В Москве дела – нет. В Москве мышиная возня «непредрешенцев» – заговоры, покушения, дележка политического воздуха. А «ЧК» – беспощадна и расправа – коротка. Вот – стены домов, и ветер шевелит списки расстрелянных. Нет, надо так: «Ветер сдирает списки расстрелянных», ведь эта фраза – чужая и не написана еще… Афиша: «Расстреляны по постановлению ВЧК 5 сентября 1918 года бывшие…» [1]1
«5 сентября 1918 года по постановлению ВЧК расстреляны в порядке Красного террора:
А. Н. Хвостов – б. министр внутренних дел
С. П. Белецкий – б. товарищ МВД
Н. Г. Щегловитов – б. министр юстиции
И. Восторгов – протоиерей
Н. А. Маклаков – б. министр ВД
А. Д. Протопопов – б. министр ВД»
Известия № 151 (415).
[Закрыть] Шесть фамилий. «В порядке красного террора». Министр внутренних дел, у него была дача на Каменном острове, они все там жили, один за другим. Охраняли, ловили, вешали, сажали, а кто их любил? Кто уважал? Руку стеснялись протянуть – неприлично, интеллигентный человек не дружит с жандармами. Да ведь они и плохие были. Какие-то революционеры, бомбы, взрывы, конспиративные квартиры и листовки – кровавая рука на манифесте, как глупо все и пошло… Гуляют на свободе, целуют жен, в ссылке… Господи, почему и за что? Не гниют, не звенят кандалами, – охотятся с собачкой, сочиняют крамолу, и расходятся по России круги, из которых уже не выбраться, никому.
И товарищ министра – распутианец, анафема…
Священник Покровского собора Восторгов – фамилия более приличная меломану, и что значит «бей жидов»? Священнику не должно призывать к убийству.

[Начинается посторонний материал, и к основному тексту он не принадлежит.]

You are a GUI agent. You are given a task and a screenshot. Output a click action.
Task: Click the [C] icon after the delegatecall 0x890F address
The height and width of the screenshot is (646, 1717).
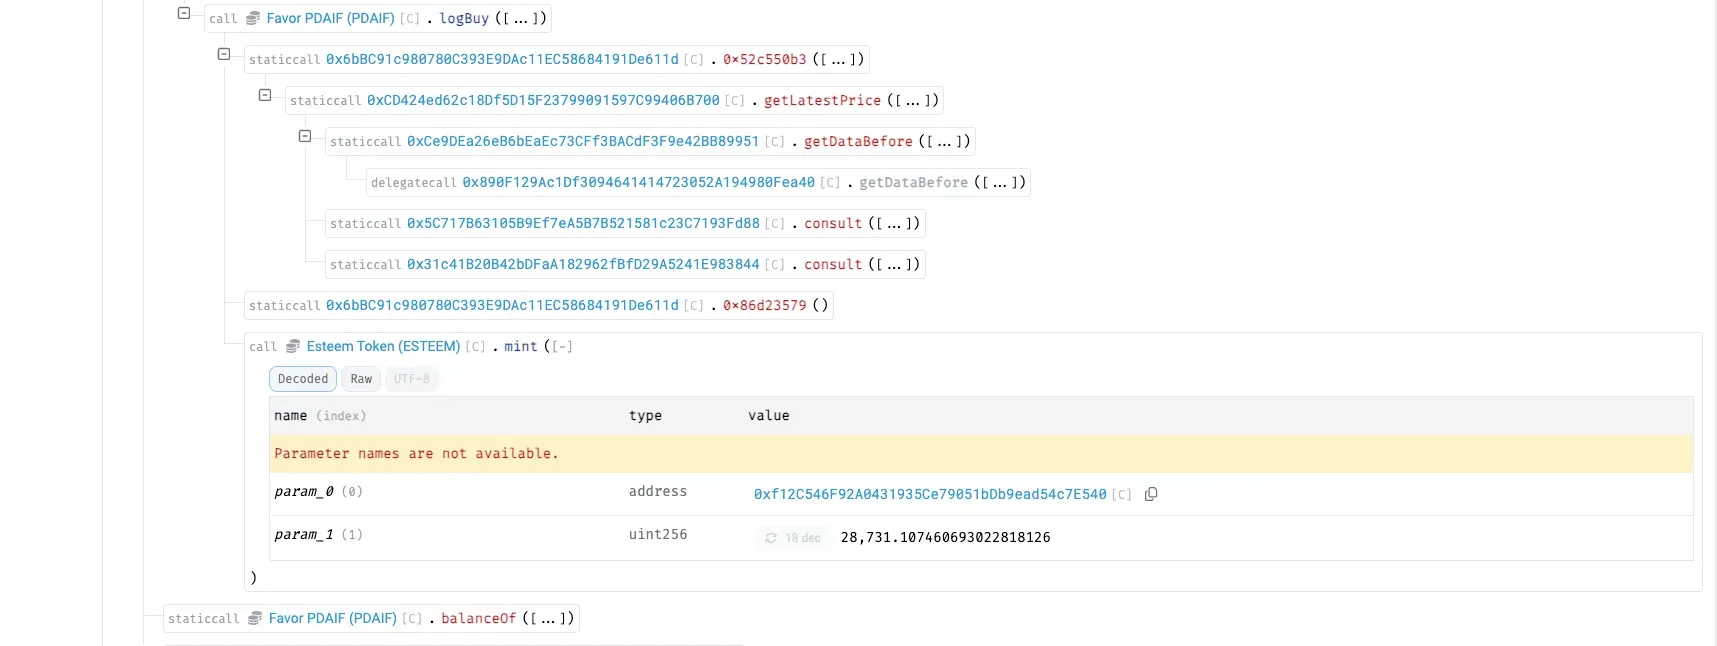[831, 183]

Бог с ними, они ушли, не исполнив. И кто-то должен исполнить за них.
Вот – прохожий навстречу, воротник – на уши, не видно лица. Если спросит документы (они ненадежны, видимость одна, фиолетовый текст и дурацкие росчерки: «Товарищ Н. уполномочен…» Чего-то там… Неприличное) – придется стрелять. Конечно, лучше – ножом, как там, в деревне, но, увы, – не обучили. Не надобно было. Приближается, сейчас…
Черна Москва и пуста, вынули душу – красный флаг над подъездом, обитель Антихриста. Входят и выходят, входят и выходят, дело у них, они должны – «до основания».
А мы?
Мы тоже – должны. Великое слово – долг. В нем тайна, с которой начинается возвращение. Нам ничего не нужно «рыть». Только выровнять, сбросить кровавый мусор, выполоть сорную траву. Много ее, очень много – вон, все кругом заросло. Нужно рвать безжалостно, не жалея себя.
Но ведь она – народ русский…
Нет. Ибо сказано: «За то, что они пролили кровь святых и пророков, Ты дал им пить кровь: они достойны того». Верую: достойны. Пусть захлебнутся кровью. И тогда прежнее небо и прежняя земля – минуют.
Вот – разошлись, и оба живы… Пока… Но то, что знаю я, он – не знает. Он получит инструкции и поедет их исполнять. «Подателю сего выдать десять фунтов серной кислоты». Он поставит свою подпись. Кислота будет получена. Они – сожжены. Нет. Только обожжены. Это не одно и то же. А он уедет в полурусскую и бывшую (не удержали и не сумели) столицу, и там, на перроне вокзала, он и другой образуют магический крест. Темна вода во облацех, но – вижу.
Разошлись… Может быть, выстрелить?
Нет. Сейчас не дано.
Мы прощаемся. Разгорается щепа и опадает пеплом. Пламя мгновенно и не успевает согреть. И руки лежат на металле, не ощущая тепла.
Но ведь там, за окнами – весна, там – солнце.
Для кого?
Наше солнце еще впереди.
Она целует в щеку: «Колюча. Хорошо. Снаружи, как все, но знаю: избран», – глаз не видно, только отблеск (или кажется – нет его) и – и откровение: «Это ясно, как тайна двух: двое рядом, а третий – Дух: Царь с небес на престол взведен: Это чисто, как снег и сон. Царь опять на престол взойдет – Это свято, как кровь и пот».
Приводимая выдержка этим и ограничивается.